[[ Dataset records open ]]
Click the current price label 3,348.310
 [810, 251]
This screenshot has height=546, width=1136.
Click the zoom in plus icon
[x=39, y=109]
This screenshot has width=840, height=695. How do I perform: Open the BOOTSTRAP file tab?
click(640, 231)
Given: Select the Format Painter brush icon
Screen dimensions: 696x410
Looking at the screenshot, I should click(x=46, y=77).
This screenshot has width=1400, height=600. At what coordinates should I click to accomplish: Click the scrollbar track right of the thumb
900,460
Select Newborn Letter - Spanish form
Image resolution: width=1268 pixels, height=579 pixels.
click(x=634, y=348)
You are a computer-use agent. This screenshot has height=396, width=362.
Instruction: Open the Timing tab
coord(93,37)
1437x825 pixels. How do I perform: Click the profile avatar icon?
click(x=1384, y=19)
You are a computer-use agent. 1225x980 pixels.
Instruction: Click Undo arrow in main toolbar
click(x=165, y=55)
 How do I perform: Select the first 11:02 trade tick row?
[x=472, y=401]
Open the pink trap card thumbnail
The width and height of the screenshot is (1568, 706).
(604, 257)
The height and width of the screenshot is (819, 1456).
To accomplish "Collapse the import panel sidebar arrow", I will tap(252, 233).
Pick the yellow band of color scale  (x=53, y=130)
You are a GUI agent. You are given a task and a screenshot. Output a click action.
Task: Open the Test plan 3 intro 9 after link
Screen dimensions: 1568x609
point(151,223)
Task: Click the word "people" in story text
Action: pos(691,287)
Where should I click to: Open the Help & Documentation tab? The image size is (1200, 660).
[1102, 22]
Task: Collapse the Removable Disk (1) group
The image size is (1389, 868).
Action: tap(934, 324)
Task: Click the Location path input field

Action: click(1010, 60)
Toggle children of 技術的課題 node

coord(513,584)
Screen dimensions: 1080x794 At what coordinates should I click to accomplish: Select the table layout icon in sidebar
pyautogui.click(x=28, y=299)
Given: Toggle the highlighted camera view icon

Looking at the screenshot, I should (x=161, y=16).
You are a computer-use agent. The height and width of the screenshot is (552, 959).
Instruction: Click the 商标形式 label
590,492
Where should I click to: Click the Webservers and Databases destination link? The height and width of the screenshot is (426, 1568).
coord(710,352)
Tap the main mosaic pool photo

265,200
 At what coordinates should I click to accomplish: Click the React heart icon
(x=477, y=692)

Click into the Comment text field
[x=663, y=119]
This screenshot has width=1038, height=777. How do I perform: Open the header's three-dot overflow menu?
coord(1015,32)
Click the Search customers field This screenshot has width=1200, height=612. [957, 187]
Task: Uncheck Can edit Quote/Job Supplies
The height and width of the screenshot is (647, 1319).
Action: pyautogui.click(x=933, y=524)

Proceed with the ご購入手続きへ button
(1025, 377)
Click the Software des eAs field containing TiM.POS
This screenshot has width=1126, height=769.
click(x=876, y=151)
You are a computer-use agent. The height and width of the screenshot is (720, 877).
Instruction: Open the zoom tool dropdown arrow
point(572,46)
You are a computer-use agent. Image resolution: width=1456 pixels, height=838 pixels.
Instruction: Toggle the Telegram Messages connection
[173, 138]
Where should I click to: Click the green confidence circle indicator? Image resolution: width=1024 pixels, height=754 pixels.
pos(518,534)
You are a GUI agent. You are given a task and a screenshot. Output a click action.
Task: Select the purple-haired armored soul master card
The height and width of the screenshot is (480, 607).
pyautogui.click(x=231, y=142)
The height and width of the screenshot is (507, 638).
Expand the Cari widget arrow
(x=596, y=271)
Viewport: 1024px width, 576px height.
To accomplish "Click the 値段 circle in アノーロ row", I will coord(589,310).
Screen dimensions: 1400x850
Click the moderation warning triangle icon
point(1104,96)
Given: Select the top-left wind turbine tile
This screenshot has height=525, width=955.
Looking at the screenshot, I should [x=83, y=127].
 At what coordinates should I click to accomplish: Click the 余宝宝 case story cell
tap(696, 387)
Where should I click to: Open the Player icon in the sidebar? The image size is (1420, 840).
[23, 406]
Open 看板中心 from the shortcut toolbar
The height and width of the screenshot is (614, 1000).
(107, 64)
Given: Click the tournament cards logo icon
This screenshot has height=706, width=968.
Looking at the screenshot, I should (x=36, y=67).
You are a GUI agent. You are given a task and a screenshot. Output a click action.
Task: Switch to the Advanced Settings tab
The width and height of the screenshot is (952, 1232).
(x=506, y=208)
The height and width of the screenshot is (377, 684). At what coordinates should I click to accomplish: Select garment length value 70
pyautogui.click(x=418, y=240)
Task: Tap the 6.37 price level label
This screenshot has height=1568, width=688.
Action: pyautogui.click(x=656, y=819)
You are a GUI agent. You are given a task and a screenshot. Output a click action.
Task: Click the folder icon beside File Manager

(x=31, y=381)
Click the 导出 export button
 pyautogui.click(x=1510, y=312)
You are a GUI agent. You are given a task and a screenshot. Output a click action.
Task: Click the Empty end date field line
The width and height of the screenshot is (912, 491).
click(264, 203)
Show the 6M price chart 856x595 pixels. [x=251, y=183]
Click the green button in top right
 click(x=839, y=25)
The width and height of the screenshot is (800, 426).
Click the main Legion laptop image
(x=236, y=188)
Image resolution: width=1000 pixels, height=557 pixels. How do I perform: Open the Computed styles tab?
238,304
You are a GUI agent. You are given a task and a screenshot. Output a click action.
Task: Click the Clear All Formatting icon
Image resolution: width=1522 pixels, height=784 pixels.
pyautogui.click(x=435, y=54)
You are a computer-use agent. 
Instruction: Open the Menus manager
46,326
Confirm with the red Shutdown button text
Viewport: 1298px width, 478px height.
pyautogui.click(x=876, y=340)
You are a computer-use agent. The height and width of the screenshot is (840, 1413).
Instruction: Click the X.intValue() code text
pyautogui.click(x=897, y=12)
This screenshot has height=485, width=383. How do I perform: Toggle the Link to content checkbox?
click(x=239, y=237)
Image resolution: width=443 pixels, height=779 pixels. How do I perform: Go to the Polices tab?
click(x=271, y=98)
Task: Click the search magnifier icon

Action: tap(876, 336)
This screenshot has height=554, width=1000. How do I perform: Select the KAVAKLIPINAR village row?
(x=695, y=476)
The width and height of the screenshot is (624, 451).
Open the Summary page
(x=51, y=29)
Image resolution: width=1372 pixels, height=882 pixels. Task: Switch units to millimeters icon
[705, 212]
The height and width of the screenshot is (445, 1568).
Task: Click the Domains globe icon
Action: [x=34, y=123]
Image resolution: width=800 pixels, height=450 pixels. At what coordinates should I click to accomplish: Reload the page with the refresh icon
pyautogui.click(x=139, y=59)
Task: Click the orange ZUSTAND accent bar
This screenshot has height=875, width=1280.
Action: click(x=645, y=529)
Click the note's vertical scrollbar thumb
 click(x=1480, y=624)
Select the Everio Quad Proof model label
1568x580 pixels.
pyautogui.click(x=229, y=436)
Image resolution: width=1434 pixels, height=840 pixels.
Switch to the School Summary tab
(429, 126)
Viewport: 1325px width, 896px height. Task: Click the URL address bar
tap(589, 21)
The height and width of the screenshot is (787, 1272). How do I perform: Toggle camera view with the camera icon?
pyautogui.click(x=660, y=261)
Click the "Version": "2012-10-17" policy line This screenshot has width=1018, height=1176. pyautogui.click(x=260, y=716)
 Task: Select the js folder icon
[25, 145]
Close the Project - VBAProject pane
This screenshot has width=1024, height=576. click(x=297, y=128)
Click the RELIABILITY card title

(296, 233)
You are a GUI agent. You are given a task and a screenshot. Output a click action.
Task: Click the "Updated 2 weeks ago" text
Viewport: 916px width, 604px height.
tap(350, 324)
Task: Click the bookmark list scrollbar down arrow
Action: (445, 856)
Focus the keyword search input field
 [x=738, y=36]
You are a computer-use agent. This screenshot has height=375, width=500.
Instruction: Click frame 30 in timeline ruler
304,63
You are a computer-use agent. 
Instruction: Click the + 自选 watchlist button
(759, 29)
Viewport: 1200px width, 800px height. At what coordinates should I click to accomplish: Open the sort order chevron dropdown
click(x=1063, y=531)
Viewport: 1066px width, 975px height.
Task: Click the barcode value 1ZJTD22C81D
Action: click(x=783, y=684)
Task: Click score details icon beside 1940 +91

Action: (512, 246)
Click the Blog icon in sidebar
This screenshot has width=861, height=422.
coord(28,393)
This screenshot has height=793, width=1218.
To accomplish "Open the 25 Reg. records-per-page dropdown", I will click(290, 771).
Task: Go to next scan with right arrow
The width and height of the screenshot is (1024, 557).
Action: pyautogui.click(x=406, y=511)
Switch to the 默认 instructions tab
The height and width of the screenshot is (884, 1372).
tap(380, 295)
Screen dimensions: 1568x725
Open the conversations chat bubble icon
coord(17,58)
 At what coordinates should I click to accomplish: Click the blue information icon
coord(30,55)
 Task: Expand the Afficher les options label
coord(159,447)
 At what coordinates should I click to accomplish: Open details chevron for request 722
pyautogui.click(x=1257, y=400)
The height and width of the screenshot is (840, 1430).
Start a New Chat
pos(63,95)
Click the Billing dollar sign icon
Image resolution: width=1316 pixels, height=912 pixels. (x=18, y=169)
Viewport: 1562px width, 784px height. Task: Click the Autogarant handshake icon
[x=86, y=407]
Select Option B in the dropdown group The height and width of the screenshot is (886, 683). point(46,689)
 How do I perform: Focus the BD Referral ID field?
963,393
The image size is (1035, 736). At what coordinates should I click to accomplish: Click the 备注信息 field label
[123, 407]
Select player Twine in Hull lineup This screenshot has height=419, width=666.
[[ Dataset records closed ]]
Requirement
Every line above that holds the string "will" should be copied out.

Finished exercise
To accomplish "Collapse the import panel sidebar arrow", I will tap(252, 233).
To accomplish "Click the 値段 circle in アノーロ row", I will coord(589,310).
To accomplish "Open the 25 Reg. records-per-page dropdown", I will click(290, 771).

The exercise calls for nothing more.